* _Exercise goal_: Count every line in the data that contains the word "arrow", then report that number alone.

-- Opening Marker --

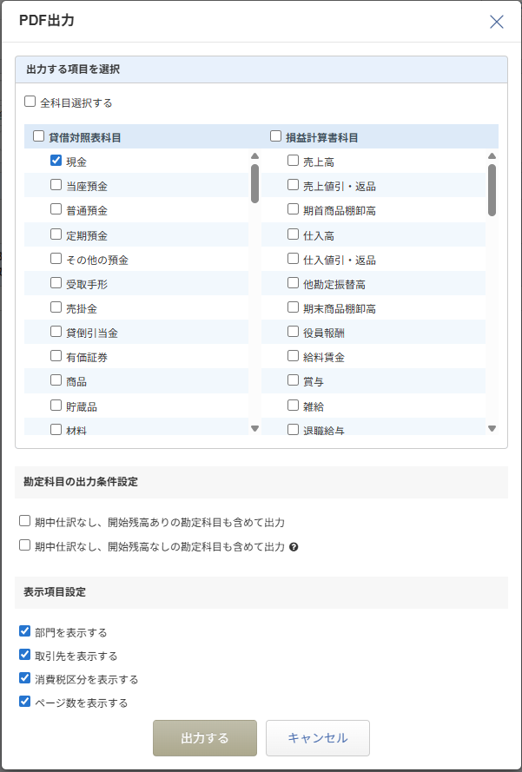The width and height of the screenshot is (522, 772).
Task: Tick the 普通預金 checkbox
Action: click(x=56, y=210)
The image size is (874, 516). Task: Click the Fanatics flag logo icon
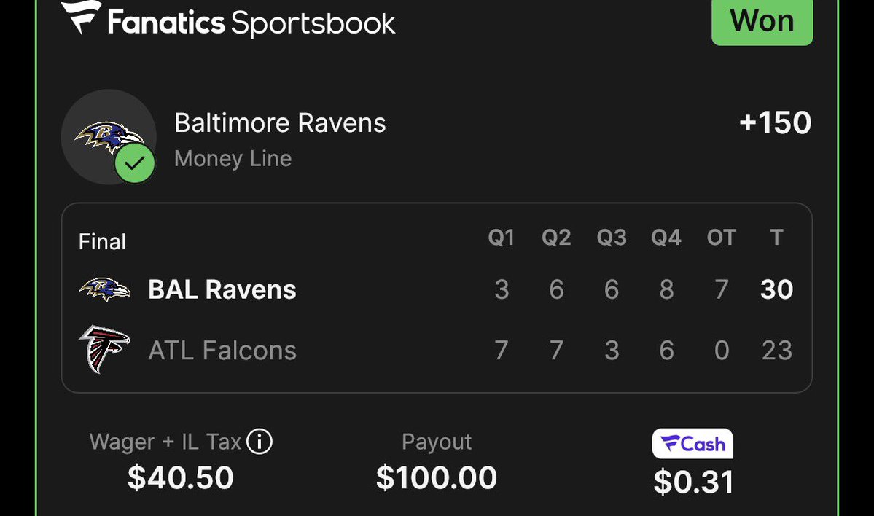82,17
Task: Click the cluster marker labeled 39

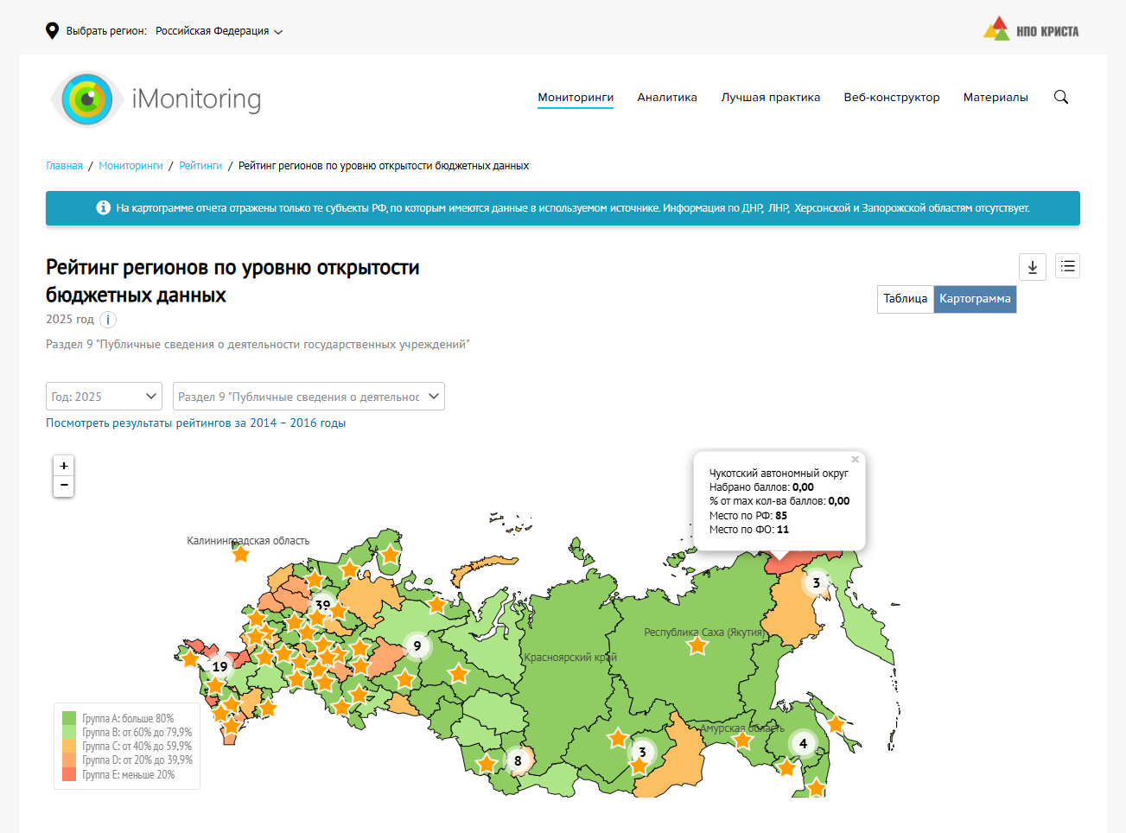Action: click(322, 605)
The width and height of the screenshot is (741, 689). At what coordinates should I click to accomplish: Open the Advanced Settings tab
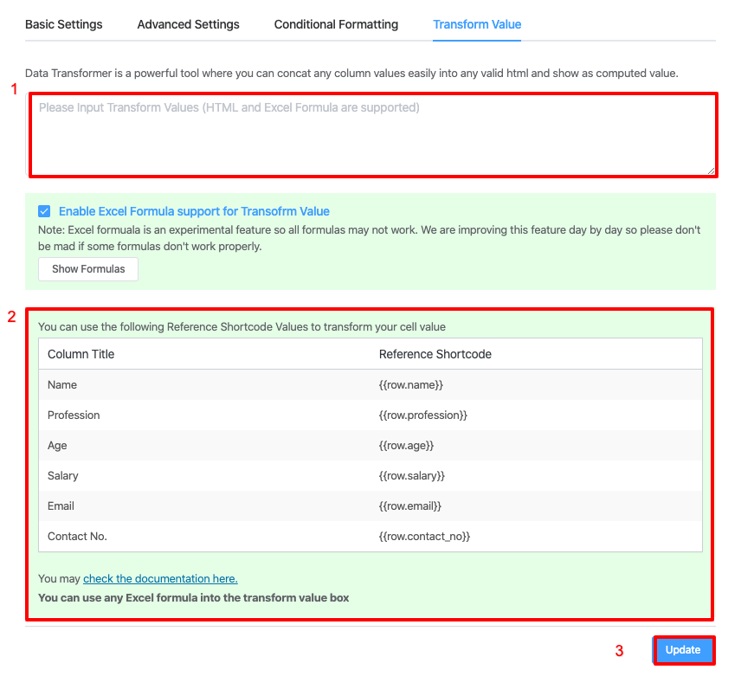click(188, 24)
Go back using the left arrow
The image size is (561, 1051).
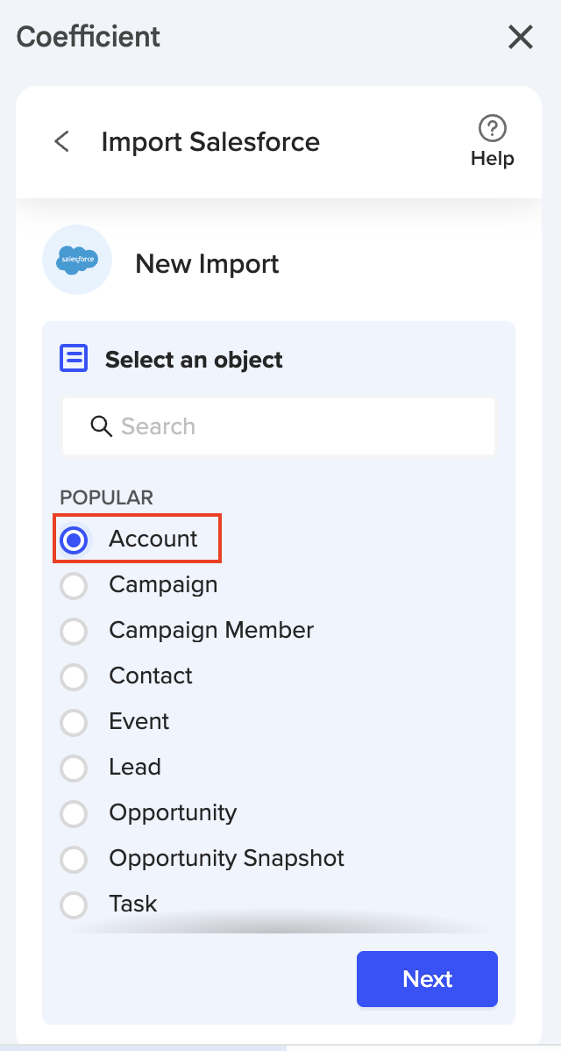tap(61, 141)
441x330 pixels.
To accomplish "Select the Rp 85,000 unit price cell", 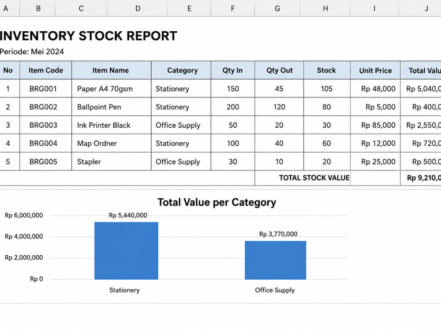I will [375, 125].
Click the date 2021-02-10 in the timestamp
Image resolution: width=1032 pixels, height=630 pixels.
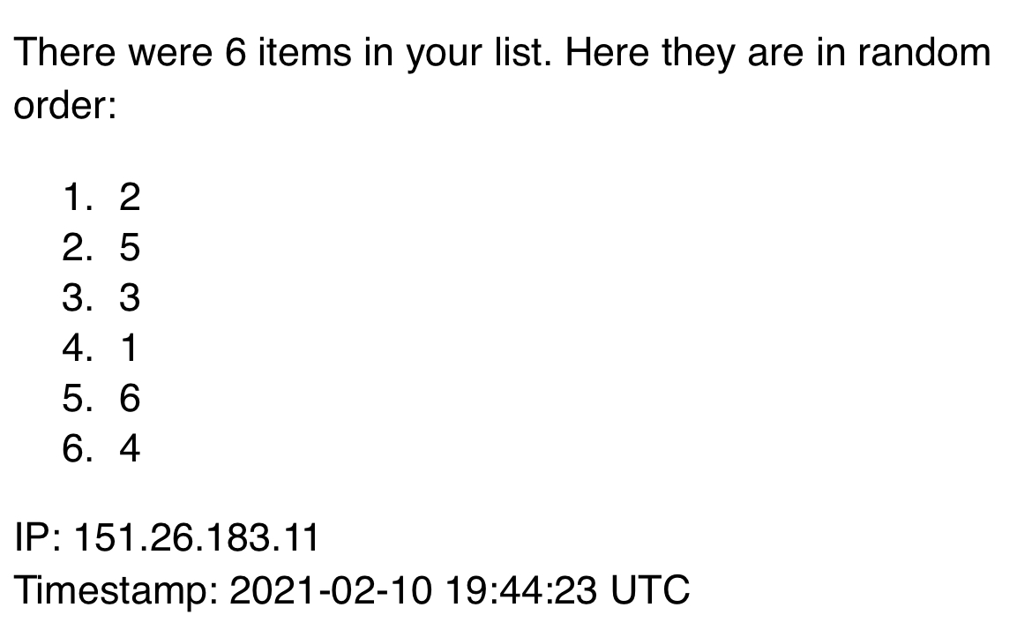[x=331, y=590]
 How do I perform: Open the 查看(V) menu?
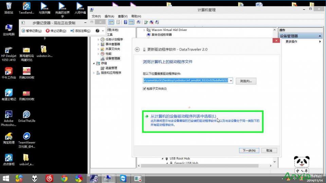[123, 16]
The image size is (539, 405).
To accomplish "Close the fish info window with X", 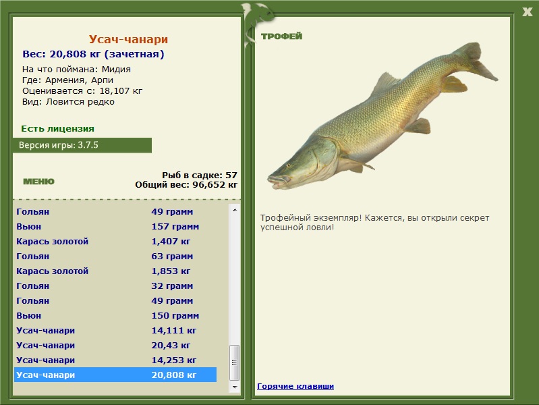I will coord(527,11).
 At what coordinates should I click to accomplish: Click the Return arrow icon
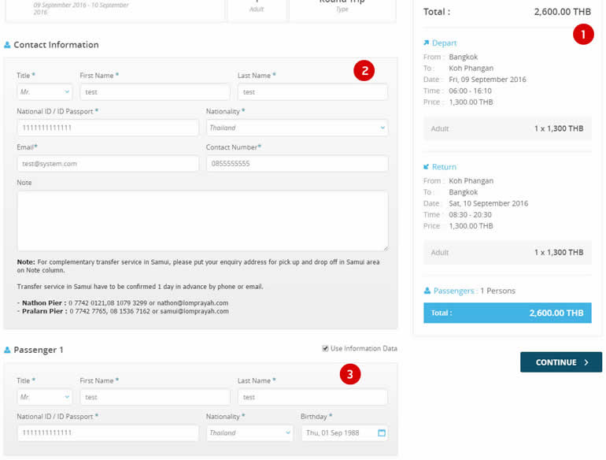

-- Closing Marker --

* _Answer to the problem_: 2